DONNÉES =
──────────
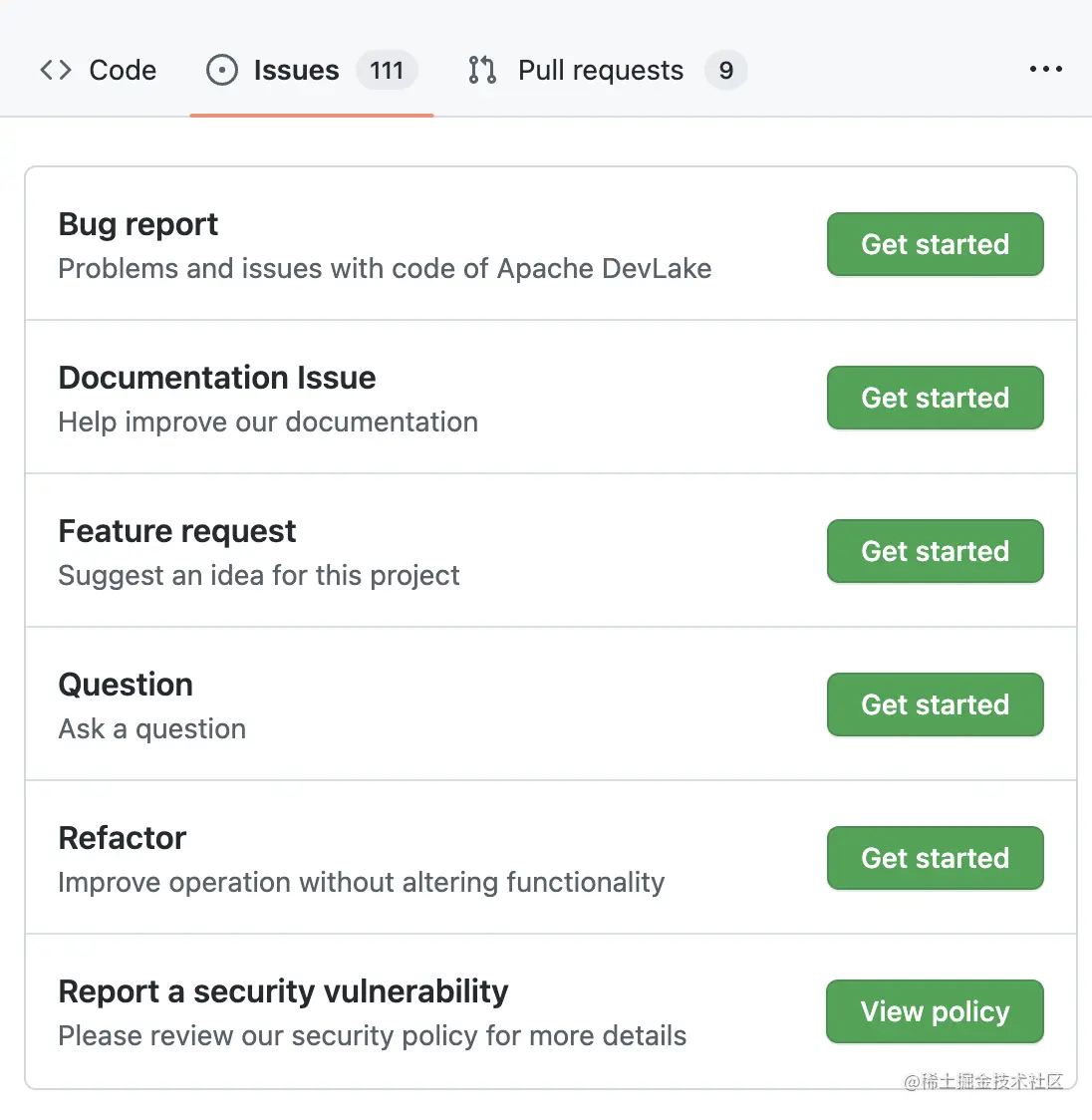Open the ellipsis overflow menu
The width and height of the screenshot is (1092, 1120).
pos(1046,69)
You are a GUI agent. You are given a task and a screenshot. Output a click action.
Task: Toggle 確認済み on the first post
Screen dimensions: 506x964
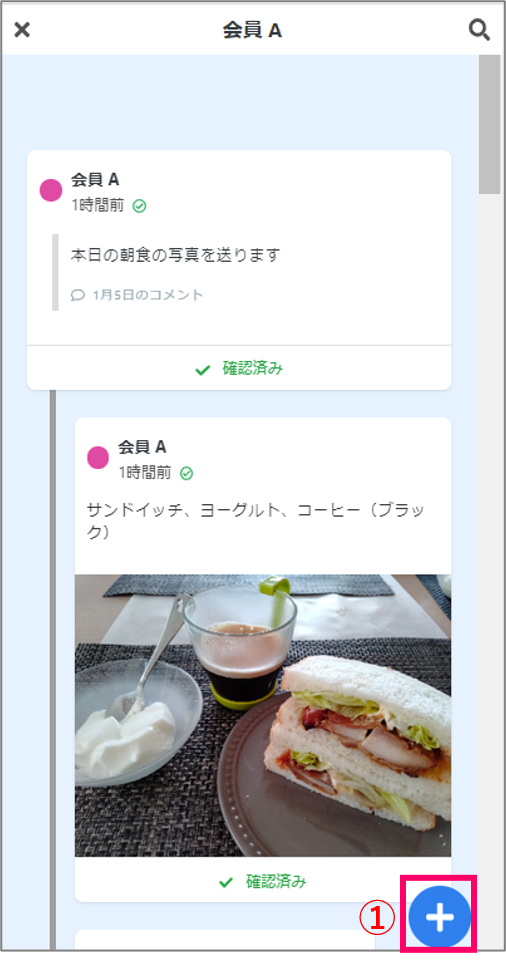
──────────
Pouvez-vous recopier toutes les lignes ci-dessus en remplaçant "first post" par "last post", sans rien modifier d'autre et sans reprendre les images ?

RÉPONSE =
Open the ellipsis overflow menu
The width and height of the screenshot is (1092, 1120).
pos(1046,69)
You are a GUI agent. You are given a task and a screenshot. Output a click action.
Task: Toggle 確認済み on the last post
Screen dimensions: 506x964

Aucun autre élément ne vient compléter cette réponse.